The haters piled on, and now she's asking people who are "old" and "mean" to just unfollow her already.
As we covered yesterday, 19-year-old Mady Gosselin posted this public bathroom selfie.
Though she included an edit explaining that yes, she's wearing a mask but put it to the side in the empty room, that was not enough.
Instead of simply trusting that possibly she might have enough common sense to not be reckless, people commented.
People pointed out that the virus can circulate in the air in public restrooms even if no one else is present.
This is true!
But, as Mady explains, this is the bathroom where she lives. This isn't a random bathroom at Target.
This was not a malicious comment to which she replied, but Mady had not planned to reveal her location, for obvious safety reasons.
Anyone who has attended that school (Syracuse) might recognize the bathroom.
When you're in college, some bathrooms are more memorable than others (we'll leave it at that), and now it's easier for people to find out where she lives.
While that comment may not have been malicious, others were. Their trolling was misdirected.
COVID-shaming has its place ... but it should only apply when you know that someone is making poor choices and putting people in danger.
Posing for a photo in your own residence is not the same, and Mady should not have to detail the picture's context to avoid harassment.
Mady uploaded a 7-second video to TikTok to express herself after being bombarded with misplaced shaming.
"I wish all of the old people who don't have anything nice to say would unfollow me on Instagram!" she declares.
The video is short, sweet, and to the point. It also makes us really miss Vine.
In another recent post, she did her own take on the "think you can hurt my feelings?" meme.
"Grown adults on the internet have thought it was there business to comment on every facet of my personality, appearance, and life choices since I was a child," she writes.

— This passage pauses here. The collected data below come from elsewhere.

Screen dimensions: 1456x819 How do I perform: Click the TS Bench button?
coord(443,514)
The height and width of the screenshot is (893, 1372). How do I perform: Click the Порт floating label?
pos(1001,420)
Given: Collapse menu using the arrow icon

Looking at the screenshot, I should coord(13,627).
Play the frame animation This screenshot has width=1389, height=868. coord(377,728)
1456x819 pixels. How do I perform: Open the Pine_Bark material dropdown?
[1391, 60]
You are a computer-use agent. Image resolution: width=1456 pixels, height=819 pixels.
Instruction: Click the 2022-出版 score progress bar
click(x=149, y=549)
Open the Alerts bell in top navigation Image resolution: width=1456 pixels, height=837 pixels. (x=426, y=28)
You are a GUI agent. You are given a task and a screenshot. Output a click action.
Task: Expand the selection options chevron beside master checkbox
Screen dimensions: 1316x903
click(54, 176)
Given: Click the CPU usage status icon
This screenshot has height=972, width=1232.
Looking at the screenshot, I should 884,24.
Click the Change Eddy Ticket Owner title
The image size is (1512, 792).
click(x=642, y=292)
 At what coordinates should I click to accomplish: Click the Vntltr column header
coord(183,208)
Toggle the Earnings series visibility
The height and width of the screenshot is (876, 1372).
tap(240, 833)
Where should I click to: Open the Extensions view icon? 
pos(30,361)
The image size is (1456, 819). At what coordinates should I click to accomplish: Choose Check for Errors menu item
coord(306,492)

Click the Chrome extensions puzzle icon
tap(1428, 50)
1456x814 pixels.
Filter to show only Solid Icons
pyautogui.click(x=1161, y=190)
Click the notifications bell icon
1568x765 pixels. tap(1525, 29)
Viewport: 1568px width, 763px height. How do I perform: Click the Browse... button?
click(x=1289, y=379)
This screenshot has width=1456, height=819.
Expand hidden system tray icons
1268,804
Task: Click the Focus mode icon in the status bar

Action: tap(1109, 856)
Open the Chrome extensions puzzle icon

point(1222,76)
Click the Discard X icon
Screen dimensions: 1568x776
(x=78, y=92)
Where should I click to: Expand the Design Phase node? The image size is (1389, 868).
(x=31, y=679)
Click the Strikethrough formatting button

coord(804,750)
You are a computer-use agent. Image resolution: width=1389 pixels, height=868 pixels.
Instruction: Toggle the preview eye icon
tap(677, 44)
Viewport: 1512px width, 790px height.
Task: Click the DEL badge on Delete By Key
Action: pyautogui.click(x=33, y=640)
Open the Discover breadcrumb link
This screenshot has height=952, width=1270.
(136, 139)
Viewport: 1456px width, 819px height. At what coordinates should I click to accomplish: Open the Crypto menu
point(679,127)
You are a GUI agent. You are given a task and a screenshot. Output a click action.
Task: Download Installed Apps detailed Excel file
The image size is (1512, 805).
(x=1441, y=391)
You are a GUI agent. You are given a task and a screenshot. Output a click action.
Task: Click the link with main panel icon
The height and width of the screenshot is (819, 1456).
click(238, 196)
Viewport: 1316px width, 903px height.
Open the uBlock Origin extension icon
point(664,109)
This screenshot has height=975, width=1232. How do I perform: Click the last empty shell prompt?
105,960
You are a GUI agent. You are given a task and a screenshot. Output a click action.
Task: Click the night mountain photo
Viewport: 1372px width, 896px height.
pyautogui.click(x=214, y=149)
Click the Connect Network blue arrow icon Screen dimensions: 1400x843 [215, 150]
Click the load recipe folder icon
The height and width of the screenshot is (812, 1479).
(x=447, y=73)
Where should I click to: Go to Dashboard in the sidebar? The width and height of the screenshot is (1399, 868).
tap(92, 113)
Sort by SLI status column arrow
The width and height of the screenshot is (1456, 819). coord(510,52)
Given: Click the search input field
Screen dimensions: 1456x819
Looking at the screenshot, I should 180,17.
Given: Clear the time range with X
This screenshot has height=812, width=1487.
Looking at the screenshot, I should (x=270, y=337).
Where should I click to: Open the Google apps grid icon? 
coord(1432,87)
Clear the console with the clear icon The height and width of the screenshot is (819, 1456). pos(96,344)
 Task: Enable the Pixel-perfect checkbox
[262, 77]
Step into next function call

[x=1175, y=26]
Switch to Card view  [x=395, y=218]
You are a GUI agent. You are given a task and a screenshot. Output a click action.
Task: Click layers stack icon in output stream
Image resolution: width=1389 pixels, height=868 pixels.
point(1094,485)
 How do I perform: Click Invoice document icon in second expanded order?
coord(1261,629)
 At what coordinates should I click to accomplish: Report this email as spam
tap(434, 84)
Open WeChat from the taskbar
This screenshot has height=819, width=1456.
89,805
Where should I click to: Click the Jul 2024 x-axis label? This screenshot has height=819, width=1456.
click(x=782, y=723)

Mady then comments: "You can't say something I haven't already heard."
"No longer allowing men to perpetuate the stereotype that women are mean and catty because things like this happen," Mady captioned another video.
In this one, she and her friends are masked and shopping at Target, and still glowing from receiving a shouted compliment from another woman.
Compliments on one's looks are all too rare for those of us living in lockdown these days, so they can leave you walking on sunshine for the rest of the day.
It is heartbreaking that people would spend their time being pointlessly cruel to Mady in her Instagram comments.
Unlike her parents, she never chose to be famous. She simply is.
She has every right to go about her life and, yes, document it on social media like everyone else.
Some of Mady's defenders on Instagram were just as misguided as her critics, telling others that "mask-wearing isn't a law, so buzz off!" and things like that.
Folks, the issue is that Mady did have a mask and was being extremely reasonably safe in snapping her selfie.